ACTIVITY: Each entry needs to be reproduced exactly, with none left out.

** TASK INPUTS follows **

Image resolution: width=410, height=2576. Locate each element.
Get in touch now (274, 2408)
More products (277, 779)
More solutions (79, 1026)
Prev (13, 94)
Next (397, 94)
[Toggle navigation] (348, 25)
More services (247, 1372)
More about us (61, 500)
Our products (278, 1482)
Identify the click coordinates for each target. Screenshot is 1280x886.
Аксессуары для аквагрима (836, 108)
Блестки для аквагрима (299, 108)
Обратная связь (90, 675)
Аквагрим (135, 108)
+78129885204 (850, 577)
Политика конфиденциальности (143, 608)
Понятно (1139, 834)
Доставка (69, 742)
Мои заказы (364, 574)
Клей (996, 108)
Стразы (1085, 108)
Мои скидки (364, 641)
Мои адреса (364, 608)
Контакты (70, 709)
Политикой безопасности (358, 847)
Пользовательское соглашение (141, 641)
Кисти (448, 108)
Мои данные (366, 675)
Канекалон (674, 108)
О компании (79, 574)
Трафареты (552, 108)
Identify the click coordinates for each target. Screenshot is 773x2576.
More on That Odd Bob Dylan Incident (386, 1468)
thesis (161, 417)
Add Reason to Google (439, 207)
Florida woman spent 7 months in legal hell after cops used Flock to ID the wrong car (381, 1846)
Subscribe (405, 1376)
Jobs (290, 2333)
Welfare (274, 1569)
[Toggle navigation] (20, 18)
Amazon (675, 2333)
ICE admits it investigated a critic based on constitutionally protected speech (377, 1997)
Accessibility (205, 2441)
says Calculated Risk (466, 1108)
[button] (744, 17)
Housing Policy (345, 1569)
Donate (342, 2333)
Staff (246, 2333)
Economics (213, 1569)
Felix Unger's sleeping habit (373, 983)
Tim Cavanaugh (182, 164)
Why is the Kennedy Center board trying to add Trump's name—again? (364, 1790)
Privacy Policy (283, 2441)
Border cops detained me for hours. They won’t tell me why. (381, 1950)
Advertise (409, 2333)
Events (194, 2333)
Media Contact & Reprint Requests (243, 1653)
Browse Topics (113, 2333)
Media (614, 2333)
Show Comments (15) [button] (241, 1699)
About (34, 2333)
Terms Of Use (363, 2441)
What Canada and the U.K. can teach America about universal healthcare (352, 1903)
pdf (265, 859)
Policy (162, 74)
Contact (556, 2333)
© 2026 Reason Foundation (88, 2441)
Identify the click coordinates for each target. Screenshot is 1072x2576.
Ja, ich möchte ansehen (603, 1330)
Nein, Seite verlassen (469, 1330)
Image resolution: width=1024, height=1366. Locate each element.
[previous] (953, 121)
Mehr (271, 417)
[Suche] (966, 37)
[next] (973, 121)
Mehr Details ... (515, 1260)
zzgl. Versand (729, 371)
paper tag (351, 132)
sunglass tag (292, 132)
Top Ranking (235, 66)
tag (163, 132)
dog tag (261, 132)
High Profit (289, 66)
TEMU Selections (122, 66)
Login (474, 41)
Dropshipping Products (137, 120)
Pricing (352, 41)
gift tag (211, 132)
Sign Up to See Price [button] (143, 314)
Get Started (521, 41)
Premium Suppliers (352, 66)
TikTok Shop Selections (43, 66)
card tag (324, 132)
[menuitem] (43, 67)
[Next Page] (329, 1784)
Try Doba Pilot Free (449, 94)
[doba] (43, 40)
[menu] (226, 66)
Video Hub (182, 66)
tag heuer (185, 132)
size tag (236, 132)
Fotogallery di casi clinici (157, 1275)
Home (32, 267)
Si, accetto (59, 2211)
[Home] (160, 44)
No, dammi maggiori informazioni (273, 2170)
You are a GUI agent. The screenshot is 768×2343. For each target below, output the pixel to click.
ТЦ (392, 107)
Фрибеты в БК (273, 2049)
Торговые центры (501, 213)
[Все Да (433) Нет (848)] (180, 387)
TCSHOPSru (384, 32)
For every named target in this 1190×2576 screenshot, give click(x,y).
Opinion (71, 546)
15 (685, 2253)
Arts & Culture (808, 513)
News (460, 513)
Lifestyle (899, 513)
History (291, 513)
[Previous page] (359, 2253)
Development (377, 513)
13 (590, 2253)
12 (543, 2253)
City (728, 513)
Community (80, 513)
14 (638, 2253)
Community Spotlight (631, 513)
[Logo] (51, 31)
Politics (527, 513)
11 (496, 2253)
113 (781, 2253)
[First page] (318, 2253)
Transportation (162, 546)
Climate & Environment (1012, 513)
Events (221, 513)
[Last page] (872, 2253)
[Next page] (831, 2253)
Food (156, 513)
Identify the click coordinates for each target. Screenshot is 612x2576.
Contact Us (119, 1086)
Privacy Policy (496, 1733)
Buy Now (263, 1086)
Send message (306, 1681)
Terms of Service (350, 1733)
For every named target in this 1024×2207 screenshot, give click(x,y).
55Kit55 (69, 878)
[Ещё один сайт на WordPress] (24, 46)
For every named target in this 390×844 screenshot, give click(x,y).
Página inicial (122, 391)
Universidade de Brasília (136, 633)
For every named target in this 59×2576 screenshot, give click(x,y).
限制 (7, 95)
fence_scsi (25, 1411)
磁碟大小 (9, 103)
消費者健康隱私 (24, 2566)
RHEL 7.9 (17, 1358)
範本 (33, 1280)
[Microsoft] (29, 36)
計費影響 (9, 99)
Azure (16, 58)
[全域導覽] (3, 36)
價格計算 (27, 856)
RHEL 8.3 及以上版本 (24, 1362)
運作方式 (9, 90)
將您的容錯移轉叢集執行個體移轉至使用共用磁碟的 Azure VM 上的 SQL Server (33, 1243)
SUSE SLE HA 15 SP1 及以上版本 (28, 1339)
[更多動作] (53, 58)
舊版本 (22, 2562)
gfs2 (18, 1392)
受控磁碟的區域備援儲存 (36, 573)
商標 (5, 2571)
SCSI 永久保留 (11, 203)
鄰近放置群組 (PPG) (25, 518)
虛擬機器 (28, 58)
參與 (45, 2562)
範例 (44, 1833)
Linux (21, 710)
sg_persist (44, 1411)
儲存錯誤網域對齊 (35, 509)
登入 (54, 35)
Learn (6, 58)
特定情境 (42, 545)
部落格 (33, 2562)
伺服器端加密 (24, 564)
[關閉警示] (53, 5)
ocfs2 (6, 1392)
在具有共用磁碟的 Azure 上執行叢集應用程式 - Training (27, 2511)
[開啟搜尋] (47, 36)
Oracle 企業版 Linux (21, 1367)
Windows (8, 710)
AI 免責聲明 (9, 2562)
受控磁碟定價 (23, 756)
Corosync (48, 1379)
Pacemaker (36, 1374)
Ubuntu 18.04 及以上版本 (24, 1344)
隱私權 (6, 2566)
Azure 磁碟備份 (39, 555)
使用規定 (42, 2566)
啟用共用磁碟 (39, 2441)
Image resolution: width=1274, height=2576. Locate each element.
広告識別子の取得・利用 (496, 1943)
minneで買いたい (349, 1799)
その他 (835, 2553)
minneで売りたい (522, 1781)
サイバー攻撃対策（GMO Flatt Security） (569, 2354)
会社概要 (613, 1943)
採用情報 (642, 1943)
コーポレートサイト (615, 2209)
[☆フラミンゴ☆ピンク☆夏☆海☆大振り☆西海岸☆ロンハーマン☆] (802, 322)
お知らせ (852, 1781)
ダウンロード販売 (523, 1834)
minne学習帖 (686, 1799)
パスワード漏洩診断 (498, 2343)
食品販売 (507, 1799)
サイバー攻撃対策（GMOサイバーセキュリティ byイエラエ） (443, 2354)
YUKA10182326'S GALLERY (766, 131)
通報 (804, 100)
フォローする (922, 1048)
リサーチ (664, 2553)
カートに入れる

** End of TASK INPUTS **

RESPONSE TO THIS EXERCISE:
Image resolution: width=410, height=2576. Locate each element.
Get in touch now (274, 2408)
More products (277, 779)
More solutions (79, 1026)
Prev (13, 94)
Next (397, 94)
[Toggle navigation] (348, 25)
More services (247, 1372)
More about us (61, 500)
Our products (278, 1482)
Identify the click coordinates for each target. Screenshot is 1280x886.
Аксессуары для аквагрима (836, 108)
Блестки для аквагрима (299, 108)
Обратная связь (90, 675)
Аквагрим (135, 108)
+78129885204 (850, 577)
Политика конфиденциальности (143, 608)
Понятно (1139, 834)
Доставка (69, 742)
Мои заказы (364, 574)
Клей (996, 108)
Стразы (1085, 108)
Мои скидки (364, 641)
Мои адреса (364, 608)
Контакты (70, 709)
Политикой безопасности (358, 847)
Пользовательское соглашение (141, 641)
Кисти (448, 108)
Мои данные (366, 675)
Канекалон (674, 108)
О компании (79, 574)
Трафареты (552, 108)
Identify the click coordinates for each target. Screenshot is 773x2576.
More on That Odd Bob Dylan Incident (386, 1468)
thesis (161, 417)
Add Reason to Google (439, 207)
Florida woman spent 7 months in legal hell after cops used Flock to ID the wrong car (381, 1846)
Subscribe (405, 1376)
Jobs (290, 2333)
Welfare (274, 1569)
[Toggle navigation] (20, 18)
Amazon (675, 2333)
ICE admits it investigated a critic based on constitutionally protected speech (377, 1997)
Accessibility (205, 2441)
says Calculated Risk (466, 1108)
[button] (744, 17)
Housing Policy (345, 1569)
Donate (342, 2333)
Staff (246, 2333)
Economics (213, 1569)
Felix Unger's sleeping habit (373, 983)
Tim Cavanaugh (182, 164)
Why is the Kennedy Center board trying to add Trump's name—again? (364, 1790)
Privacy Policy (283, 2441)
Border cops detained me for hours. They won’t tell me why. (381, 1950)
Advertise (409, 2333)
Events (194, 2333)
Media Contact & Reprint Requests (243, 1653)
Browse Topics (113, 2333)
Media (614, 2333)
Show Comments (15) [button] (241, 1699)
About (34, 2333)
Terms Of Use (363, 2441)
What Canada and the U.K. can teach America about universal healthcare (352, 1903)
pdf (265, 859)
Policy (162, 74)
Contact (556, 2333)
© 2026 Reason Foundation (88, 2441)
Identify the click coordinates for each target. Screenshot is 1072x2576.
Ja, ich möchte ansehen (603, 1330)
Nein, Seite verlassen (469, 1330)
Image resolution: width=1024, height=1366. Locate each element.
[previous] (953, 121)
Mehr (271, 417)
[Suche] (966, 37)
[next] (973, 121)
Mehr Details ... (515, 1260)
zzgl. Versand (729, 371)
paper tag (351, 132)
sunglass tag (292, 132)
Top Ranking (235, 66)
tag (163, 132)
dog tag (261, 132)
High Profit (289, 66)
TEMU Selections (122, 66)
Login (474, 41)
Dropshipping Products (137, 120)
Pricing (352, 41)
gift tag (211, 132)
Sign Up to See Price [button] (143, 314)
Get Started (521, 41)
Premium Suppliers (352, 66)
TikTok Shop Selections (43, 66)
card tag (324, 132)
[menuitem] (43, 67)
[Next Page] (329, 1784)
Try Doba Pilot Free (449, 94)
[doba] (43, 40)
[menu] (226, 66)
Video Hub (182, 66)
tag heuer (185, 132)
size tag (236, 132)
Fotogallery di casi clinici (157, 1275)
Home (32, 267)
Si, accetto (59, 2211)
[Home] (160, 44)
No, dammi maggiori informazioni (273, 2170)
You are a GUI agent. The screenshot is 768×2343. For each target below, output the pixel to click.
ТЦ (392, 107)
Фрибеты в БК (273, 2049)
Торговые центры (501, 213)
[Все Да (433) Нет (848)] (180, 387)
TCSHOPSru (384, 32)
For every named target in this 1190×2576 screenshot, give click(x,y).
Opinion (71, 546)
15 (685, 2253)
Arts & Culture (808, 513)
News (460, 513)
Lifestyle (899, 513)
History (291, 513)
[Previous page] (359, 2253)
Development (377, 513)
13 (590, 2253)
12 (543, 2253)
City (728, 513)
Community (80, 513)
14 (638, 2253)
Community Spotlight (631, 513)
[Logo] (51, 31)
Politics (527, 513)
11 (496, 2253)
113 (781, 2253)
[First page] (318, 2253)
Transportation (162, 546)
Climate & Environment (1012, 513)
Events (221, 513)
[Last page] (872, 2253)
[Next page] (831, 2253)
Food (156, 513)
Identify the click coordinates for each target. Screenshot is 612x2576.
Contact Us (119, 1086)
Privacy Policy (496, 1733)
Buy Now (263, 1086)
Send message (306, 1681)
Terms of Service (350, 1733)
For every named target in this 1024×2207 screenshot, give click(x,y).
55Kit55 (69, 878)
[Ещё один сайт на WordPress] (24, 46)
For every named target in this 390×844 screenshot, give click(x,y).
Página inicial (122, 391)
Universidade de Brasília (136, 633)
For every named target in this 59×2576 screenshot, give click(x,y).
限制 (7, 95)
fence_scsi (25, 1411)
磁碟大小 (9, 103)
消費者健康隱私 (24, 2566)
RHEL 7.9 (17, 1358)
範本 (33, 1280)
[Microsoft] (29, 36)
計費影響 (9, 99)
Azure (16, 58)
[全域導覽] (3, 36)
價格計算 (27, 856)
RHEL 8.3 及以上版本 (24, 1362)
運作方式 (9, 90)
將您的容錯移轉叢集執行個體移轉至使用共用磁碟的 Azure VM 上的 SQL Server (33, 1243)
SUSE SLE HA 15 SP1 及以上版本 (28, 1339)
[更多動作] (53, 58)
舊版本 (22, 2562)
gfs2 (18, 1392)
受控磁碟的區域備援儲存 (36, 573)
商標 (5, 2571)
SCSI 永久保留 (11, 203)
鄰近放置群組 (PPG) (25, 518)
虛擬機器 (28, 58)
參與 (45, 2562)
範例 (44, 1833)
Linux (21, 710)
sg_persist (44, 1411)
儲存錯誤網域對齊 (35, 509)
登入 (54, 35)
Learn (6, 58)
特定情境 (42, 545)
部落格 (33, 2562)
伺服器端加密 (24, 564)
[關閉警示] (53, 5)
ocfs2 (6, 1392)
在具有共用磁碟的 Azure 上執行叢集應用程式 - Training (27, 2511)
[開啟搜尋] (47, 36)
Oracle 企業版 Linux (21, 1367)
Windows (8, 710)
AI 免責聲明 (9, 2562)
受控磁碟定價 (23, 756)
Corosync (48, 1379)
Pacemaker (36, 1374)
Ubuntu 18.04 及以上版本 (24, 1344)
隱私權 (6, 2566)
Azure 磁碟備份 (39, 555)
使用規定 (42, 2566)
啟用共用磁碟 (39, 2441)
Image resolution: width=1274, height=2576. Locate each element.
広告識別子の取得・利用 (496, 1943)
minneで買いたい (349, 1799)
その他 (835, 2553)
minneで売りたい (522, 1781)
サイバー攻撃対策（GMO Flatt Security） (569, 2354)
会社概要 (613, 1943)
採用情報 (642, 1943)
コーポレートサイト (615, 2209)
[☆フラミンゴ☆ピンク☆夏☆海☆大振り☆西海岸☆ロンハーマン☆] (802, 322)
お知らせ (852, 1781)
ダウンロード販売 (523, 1834)
minne学習帖 (686, 1799)
パスワード漏洩診断 (498, 2343)
食品販売 (507, 1799)
サイバー攻撃対策（GMOサイバーセキュリティ byイエラエ） (443, 2354)
YUKA10182326'S GALLERY (766, 131)
通報 (804, 100)
フォローする (922, 1048)
リサーチ (664, 2553)
カートに入れる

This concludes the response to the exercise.